Wait for it…a tandem kayak is a kayak that allows two people to enjoy the activity together in the same kayak. Two people can help control just as you would in a canoe or any other boat designed for more than one person. That’s really just one in the simplest of explanations, but there’s certainly more than meets the eye when it comes to a tandem kayak.
So, what’s a tandem kayak good for?
Let’s just briefly talk about why you’d even want to go out of your way to buy a two-person kayak. Besides the obvious of being able to paddle with someone in the same kayak, there are other advantages as well:
- Tandem kayaks tend to allow for more speed with more than one person paddling.
- They allow a beginner a great way to learn if they’re paired with a seasoned kayaker.
- The second person can act as a “passenger” to just enjoy the ride.
Can one person use a tandem kayak?
Umm, we kind of just spilled the beans. Did you catch that last bullet point above? Read that one again and you will pretty much have your answer. Can one person use a two-person kayak? Yep, a solo kayaker can go kayaking by themselves even if they’re in a tandem kayak.
So, that’s it, right? Problem solved and now you can go on with your day doing better things…right? As with most everything, there’s certainly more than meets the eye here, and there’s still a lot left to dive into.

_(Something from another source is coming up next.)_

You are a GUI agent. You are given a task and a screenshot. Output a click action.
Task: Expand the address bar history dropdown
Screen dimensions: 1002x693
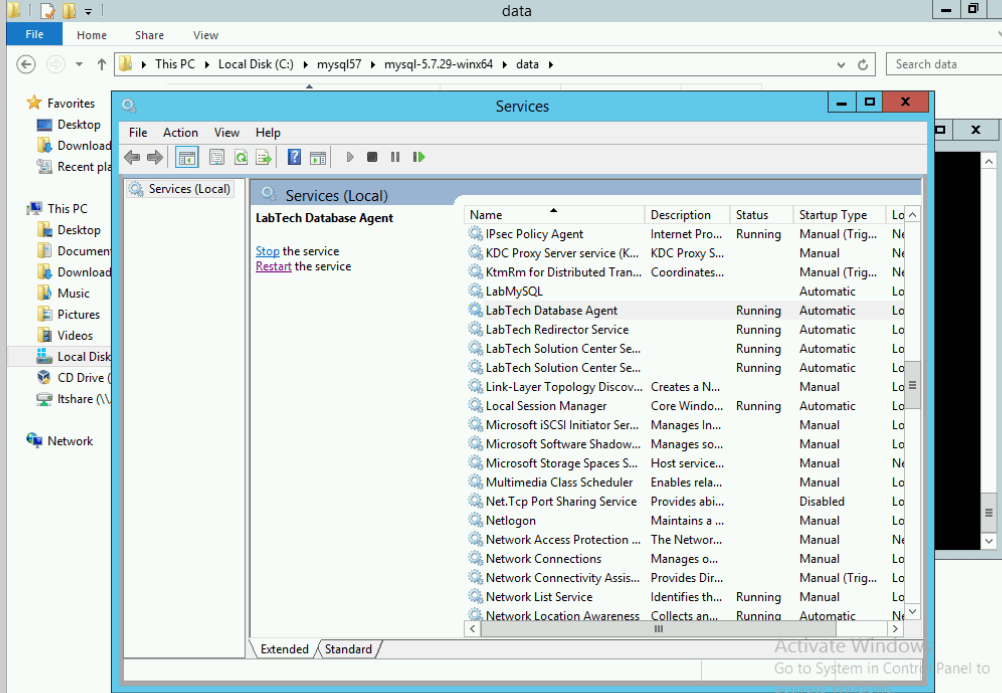840,64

Pros and cons of using a tandem kayak by yourself
What better way to dive further into this question than by breaking down some pros and cons of deciding to go solo in a tandem kayak? As they say, let’s just get the bad news out of the way first that way it can end with some good news.
Tandem kayaks are going to be heavier and longer (most of the time) than the typical solo kayak is going to be. This can come into play when traveling. If you know you’re going to be kayaking by yourself, it’s going to be easier (again, most of the time) to just transport a solo kayak instead of one of the two-person variety.
Operating a two-person kayak individually is going to be much harder overall. Kayaking is already a great exercise and a great way to work out your muscles, and doing it this way is going to be even more challenging. When trying to navigate through tight turns and narrow passageways, it’s going to be much more difficult as the kayak is designed for two people to be paddling at the same time.
Outside of being harder to transport, a tandem kayak will also be a little more challenging to handle when getting it in and out of the water. Now, if you’re kayaking with friends or family and they all have their own kayaks, you could still get assistance from them to help alleviate this issue.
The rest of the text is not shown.